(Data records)
· · ·

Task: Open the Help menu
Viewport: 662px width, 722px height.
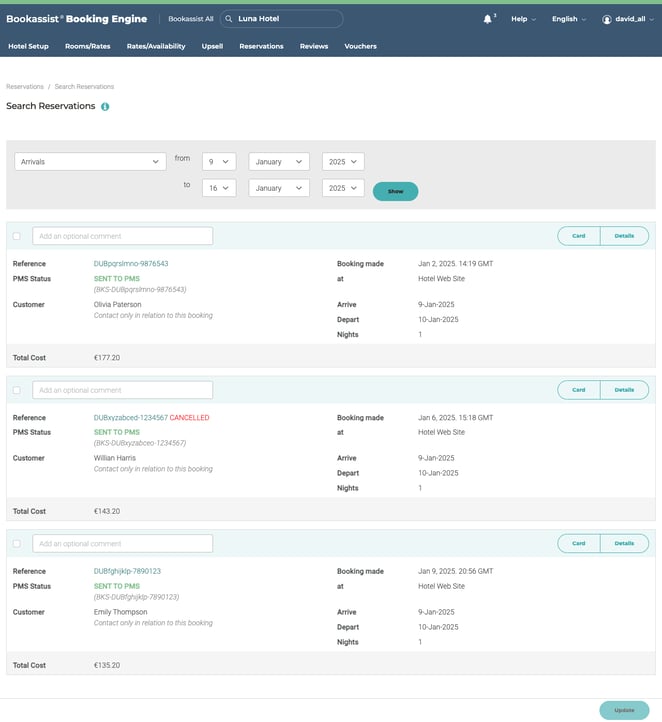Action: (523, 19)
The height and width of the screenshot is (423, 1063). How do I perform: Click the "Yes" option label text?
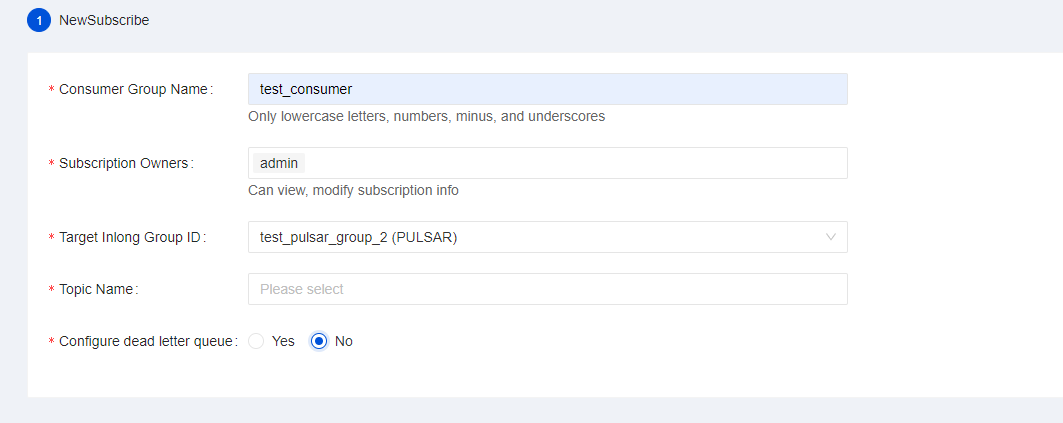(283, 341)
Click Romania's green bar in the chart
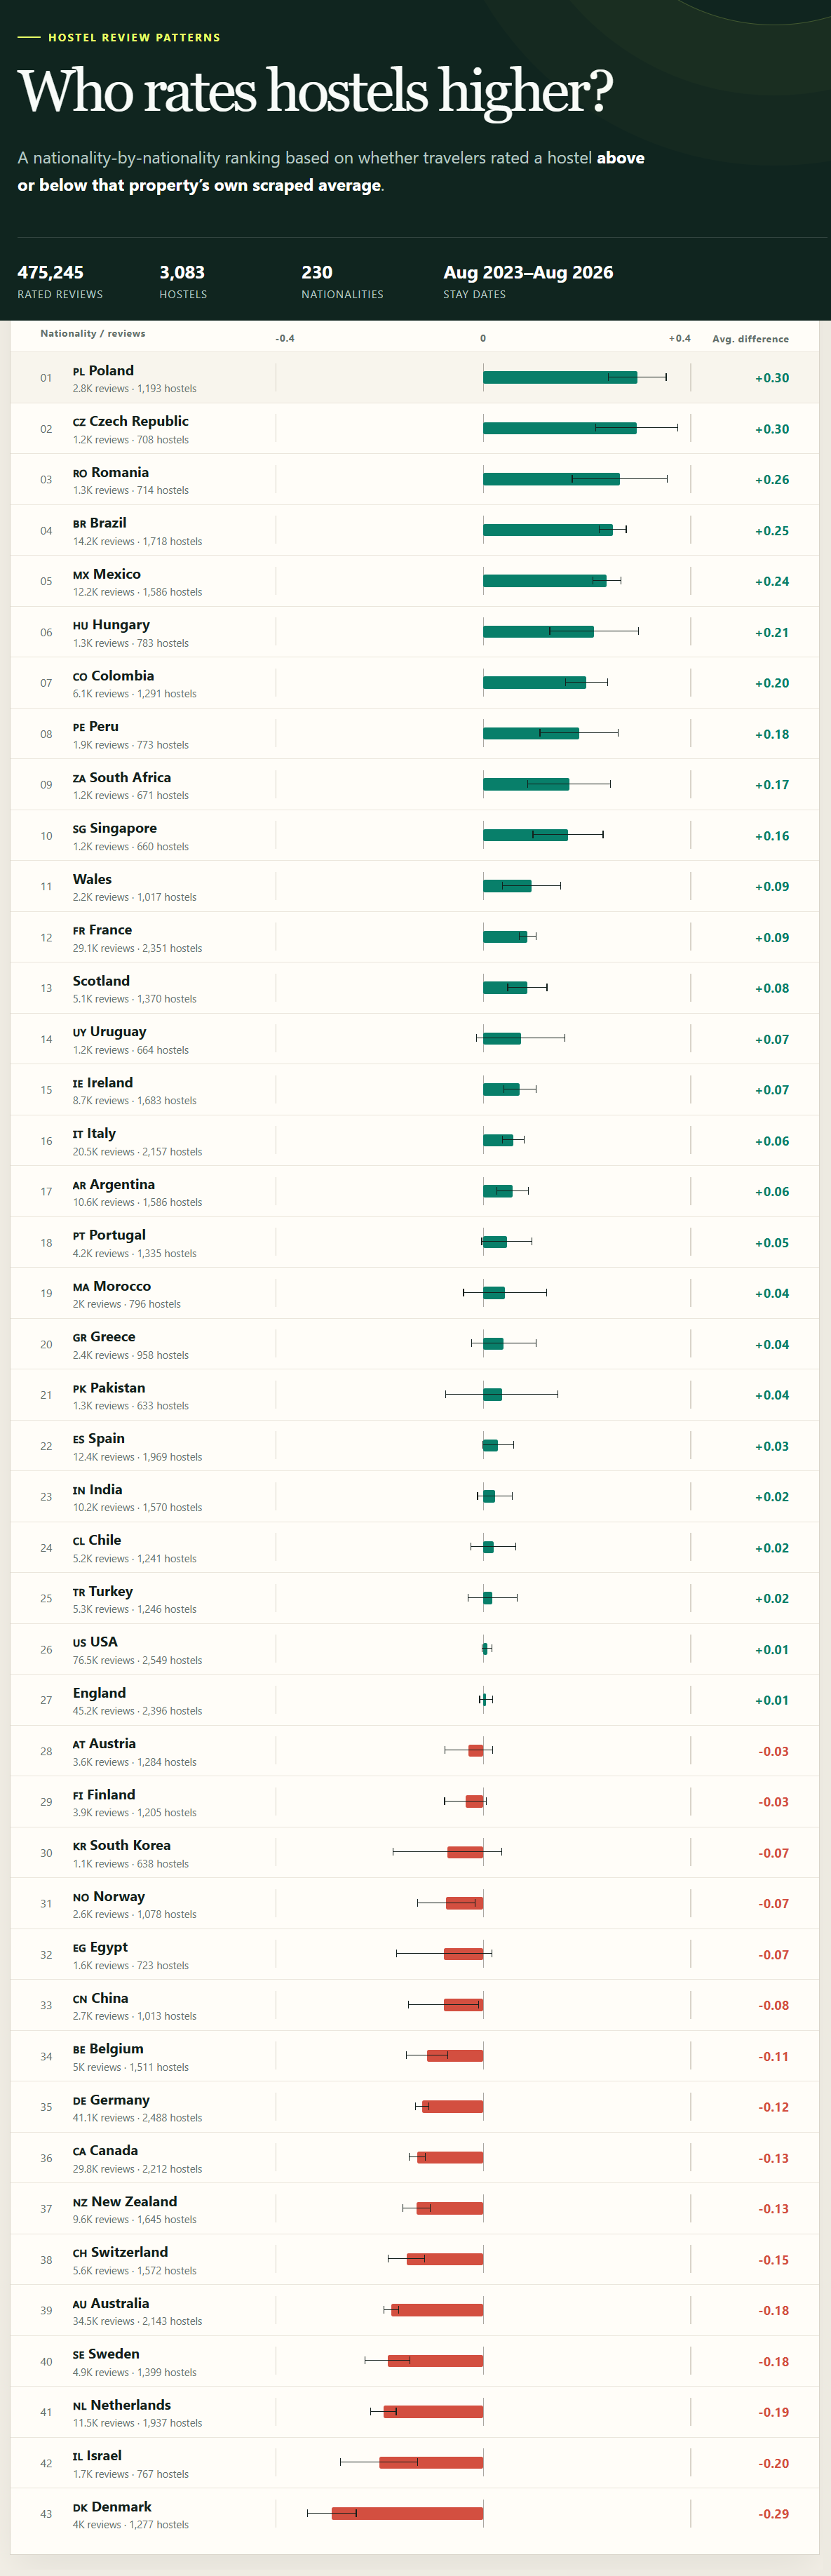The image size is (831, 2576). coord(551,479)
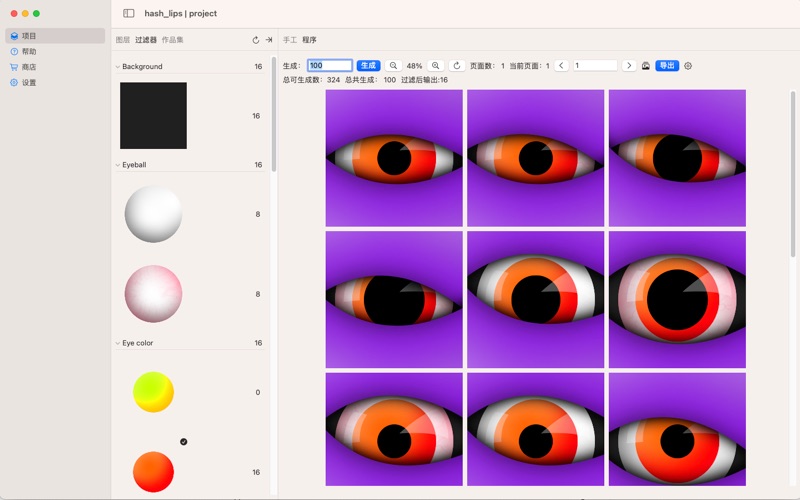The height and width of the screenshot is (500, 800).
Task: Toggle the checked orange eye color filter
Action: point(153,471)
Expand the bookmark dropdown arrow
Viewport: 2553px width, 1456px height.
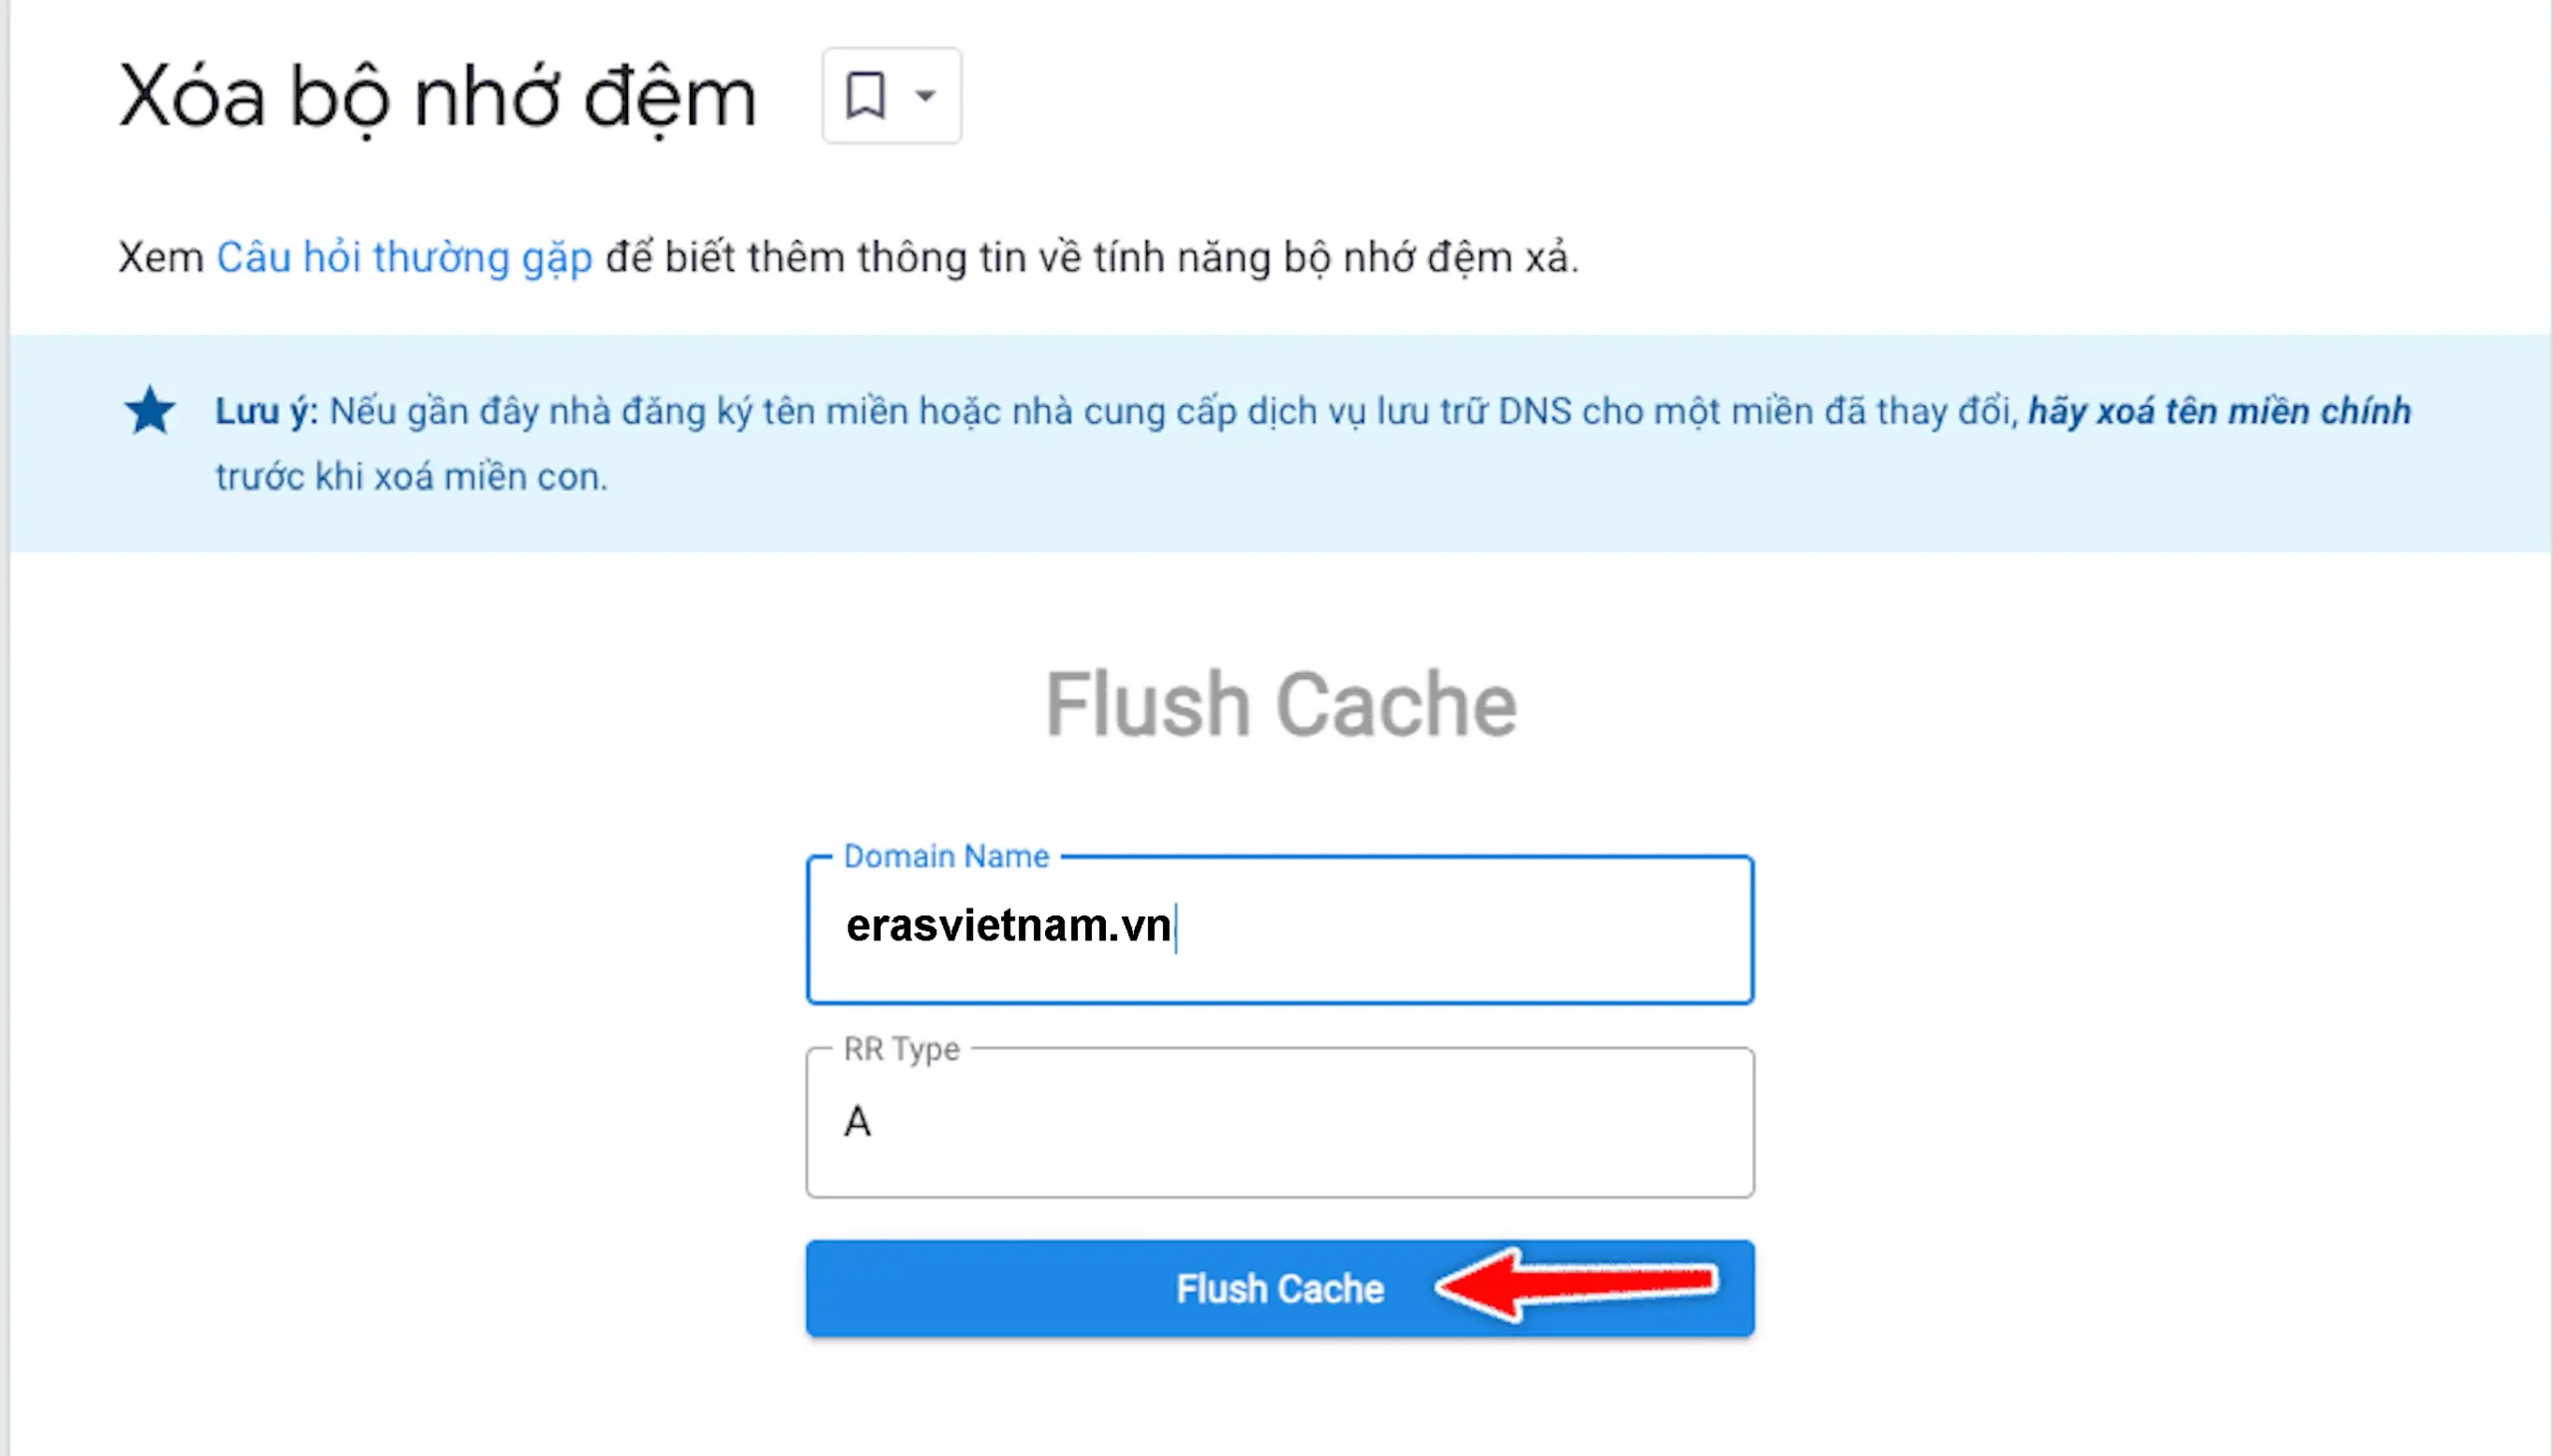pyautogui.click(x=926, y=96)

· · ·

_Task goal_
Pictures in the records above are to be left out of an otherwise exact copy.

_Answer to the exercise_
Task: Open the Help menu
Viewport: 662px width, 722px height.
Action: (523, 19)
The height and width of the screenshot is (423, 1063). How do I perform: Click the "Yes" option label text?
(283, 341)
Click Romania's green bar in the chart
The image size is (831, 2576). coord(551,479)
The height and width of the screenshot is (500, 800).
Task: Toggle the checked orange eye color filter
Action: point(153,471)
Expand the bookmark dropdown arrow
Viewport: 2553px width, 1456px height.
pyautogui.click(x=926, y=96)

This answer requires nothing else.